Rewrite the entries from the line with "The image size" to the line with "coord(145,531)", moving every answer coordinate by adding 54 to it, and leave the pictures out.

GIVEN DATA:
* * * * * * * * *

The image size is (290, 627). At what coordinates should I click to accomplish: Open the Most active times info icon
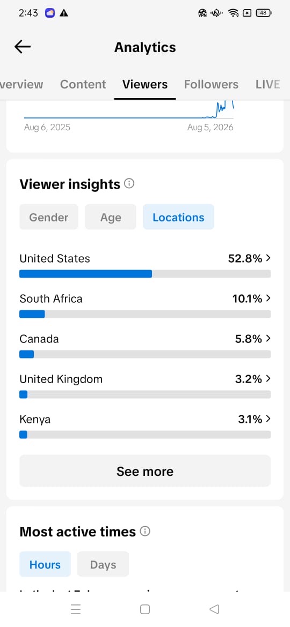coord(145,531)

* * * * * * * * *

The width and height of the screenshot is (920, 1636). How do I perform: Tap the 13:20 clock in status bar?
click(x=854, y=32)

* * * * * * * * *

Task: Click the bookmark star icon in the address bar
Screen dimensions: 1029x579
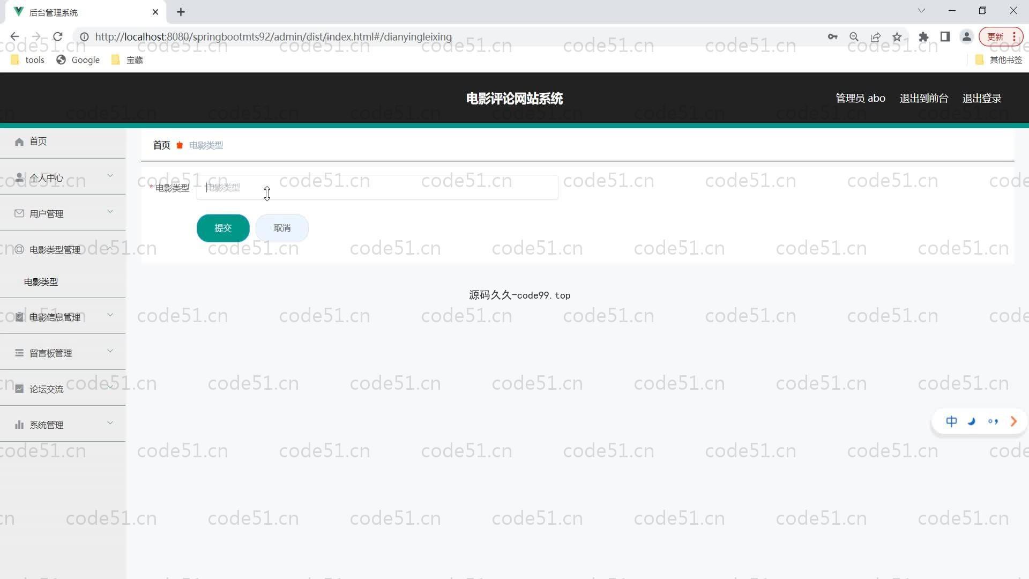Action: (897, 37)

* * * * * * * * *

REPLY:
The image size is (290, 627). At what coordinates should I click to accomplish: Open the Most active times info icon
coord(199,585)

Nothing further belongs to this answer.